Much of our work aids in site selection for ice cores. We use geophysical tools to survey the ice geometry and stratigraphy. We can estimate ice age, ice temperature, past flow patterns, etc. With this information, paleoclimatologists are able to make an informed desicion on specifically where to drill an ice core in order to retrieve ice that will answer their pending quesitons about the ancient atmosphere and climate. Hercules Dome is currently our primary project. The site is close enough to West Antarctica that it should record a climate signal in the case of West Antarctic Ice Sheet collapse, but far enough that ice would not have melted during that time.

Hot-Water Drilling

Unlike ice-core drilling, thermal drilling methods such as with hot water are destructive, so the goal is not to retrieve any ice.
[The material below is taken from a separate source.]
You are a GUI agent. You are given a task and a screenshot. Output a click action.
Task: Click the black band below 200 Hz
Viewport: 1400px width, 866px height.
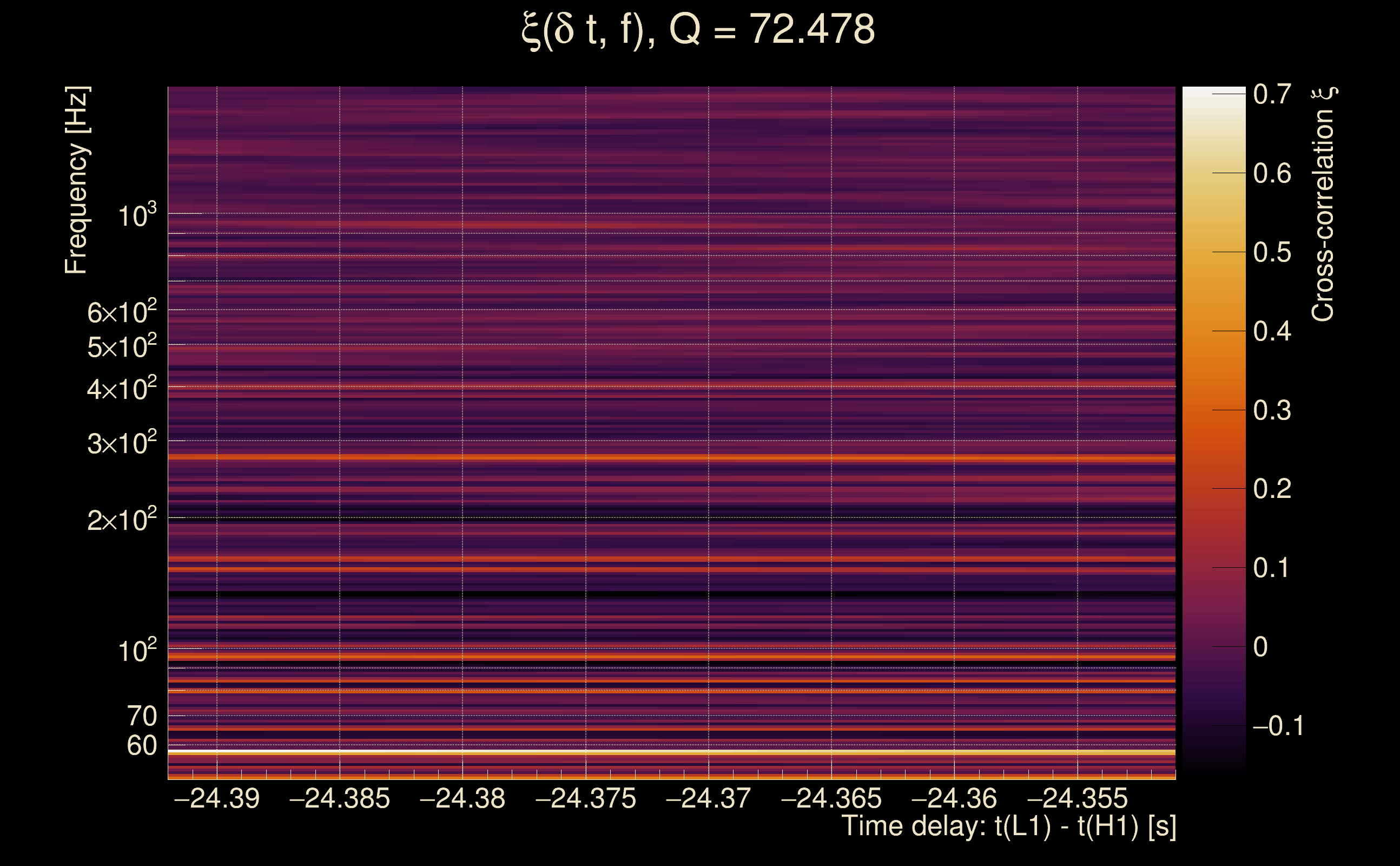[671, 595]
Instead, hot-water holes are used to install instruments which measure in-situ properties like ice temeprature, stress/strain, subglacial water pressure, etc.

Organizing instrumentation and cabling in preparation to deploy it down the hole.
Organizing instrumentation and cabling in preparation to deploy it down the hole.
Looking down an instrumented hole.
Looking down an instrumented hole.

Hot-Point Drilling

This is another thermal drilling method which uses conduction at the tip of a melt probe rather than hot water. These drills are simpler in design, so were used earlier, and lighter weight so can be deployed more quickly than hot-water drills. In collaboration with Dr. Dale Winebrenner and Dr. Tim Elam at the Applied Physics Laboratory, I wrote a thermal model and ran an ensemble of model experiments to aid in the engineering design of their hot-point drill, Ice Diver.